Tally the lines below that contain the string "label", matching case exactly. Reply with the count alone.
## Begin DATA SHOWN
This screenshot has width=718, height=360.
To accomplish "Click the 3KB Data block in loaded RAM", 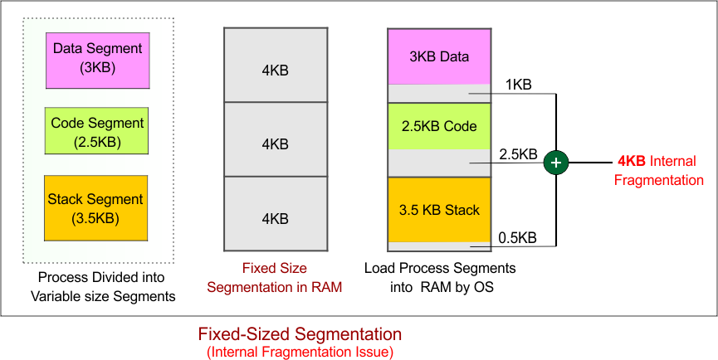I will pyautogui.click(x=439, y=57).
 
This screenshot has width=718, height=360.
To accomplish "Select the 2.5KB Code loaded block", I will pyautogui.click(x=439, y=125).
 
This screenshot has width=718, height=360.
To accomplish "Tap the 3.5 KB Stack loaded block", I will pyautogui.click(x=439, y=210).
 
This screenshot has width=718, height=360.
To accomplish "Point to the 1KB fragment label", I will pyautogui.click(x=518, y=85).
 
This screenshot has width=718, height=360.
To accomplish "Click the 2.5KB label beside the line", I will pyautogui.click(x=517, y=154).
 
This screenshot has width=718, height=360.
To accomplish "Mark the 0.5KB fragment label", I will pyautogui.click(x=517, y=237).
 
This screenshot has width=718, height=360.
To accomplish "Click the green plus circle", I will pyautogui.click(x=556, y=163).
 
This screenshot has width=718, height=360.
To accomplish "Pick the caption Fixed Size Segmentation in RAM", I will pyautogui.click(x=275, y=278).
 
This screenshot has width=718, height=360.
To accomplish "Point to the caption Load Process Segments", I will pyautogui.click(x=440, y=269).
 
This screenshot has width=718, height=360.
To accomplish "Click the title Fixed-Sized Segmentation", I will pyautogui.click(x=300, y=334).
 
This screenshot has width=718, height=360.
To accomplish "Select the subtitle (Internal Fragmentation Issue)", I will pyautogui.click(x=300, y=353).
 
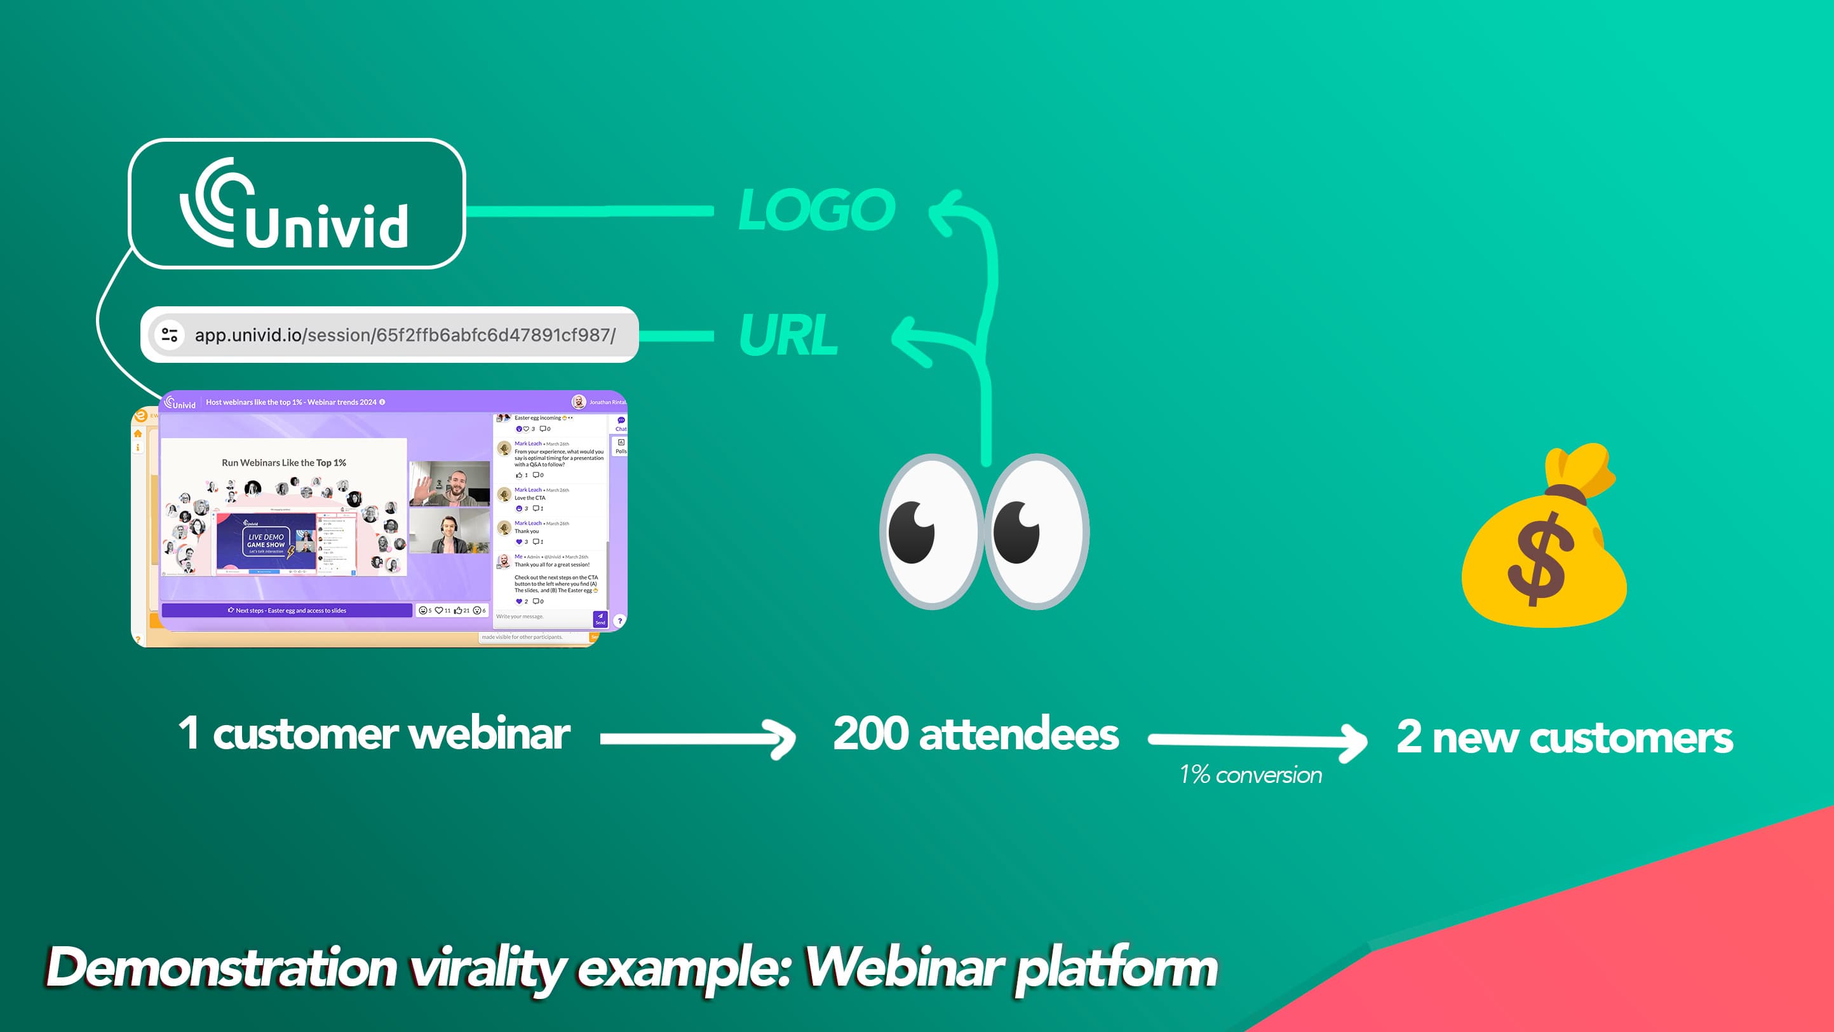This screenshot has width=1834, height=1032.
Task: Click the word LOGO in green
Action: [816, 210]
## End DATA SHOWN
**RESPONSE TO THE TASK:** 3